You see, if you write a novel, then readers of thrillers, sci-fi, adventures, mysteries, or romance will be drawn to your book because it’s the genre they love. They want to be steeped in a plot, live for a time with its characters, be thrilled and tantalized by a mystery, go on an epic adventure, be swept off their feet by romance.
And then if writers weave an issue they care about into this narrative, they’ve got a great avenue for introducing people to a particular concerning subject. Maybe these readers weren’t aware of it before reading the book. Or maybe they were tangentially aware, but didn’t know the specifics, or didn’t realize why the issue is a pressing one. After being drawn to a book by its plot or characters, readers then learn about this issue on the side.
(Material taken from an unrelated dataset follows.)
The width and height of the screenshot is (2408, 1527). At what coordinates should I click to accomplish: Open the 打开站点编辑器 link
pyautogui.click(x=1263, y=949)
And so fiction can be a very effective way of reaching people. But there are pitfalls in doing this that writers must avoid if they want to be successful.
One key thing is not to preach or drive home your point with a hammer. This quickly turns off many readers, and if your goal is to shed light on something, this is the last thing you want to do.
Likewise, if you use a condemning tone, readers who haven’t thought about the issue, or perhaps even live a life contrary to the values you express in the novel, will feel defensive and challenged and won’t want to read further, let alone be inspired to action.
But if you present the facts of the issue in an approachable, engaging way, then readers can draw their own conclusions. They may finish the book and be moved to learn more. Or maybe they’ll want to write a letter to their government representatives, urging them to vote a certain way. Maybe they’ll even attend a protest march or start organizing other people to join in. How far they take it will depend on how deeply they are moved by the issue. And you can inspire such deep caring by writing a poignant, passionate narrative.
Another very helpful detail is to provide ways that readers can learn more about the issue and even get involved with volunteer work. For instance, in the back of each of my Alex Carter thrillers, I provide links and resources where readers can learn more about each of the endangered animals I focus on in the books. I even provide volunteer opportunities where readers can get out in the field and even take action from their own home computers.
In providing these resources to your readers, it’s also a great way to take advantage of those nonfiction books that address your issue. Nonfiction allows an in-depth view of a subject in a way that would bog down the narrative in a novel. Readers can then get all the extra details they may be craving in such sources, be they books, articles, or documentaries.
But that important initial step, the thing that inspires them to act in the first place, could very well be your fiction. So dive into the issues that you care about. Do your research. And then tell an engaging story that will keep readers turning the pages.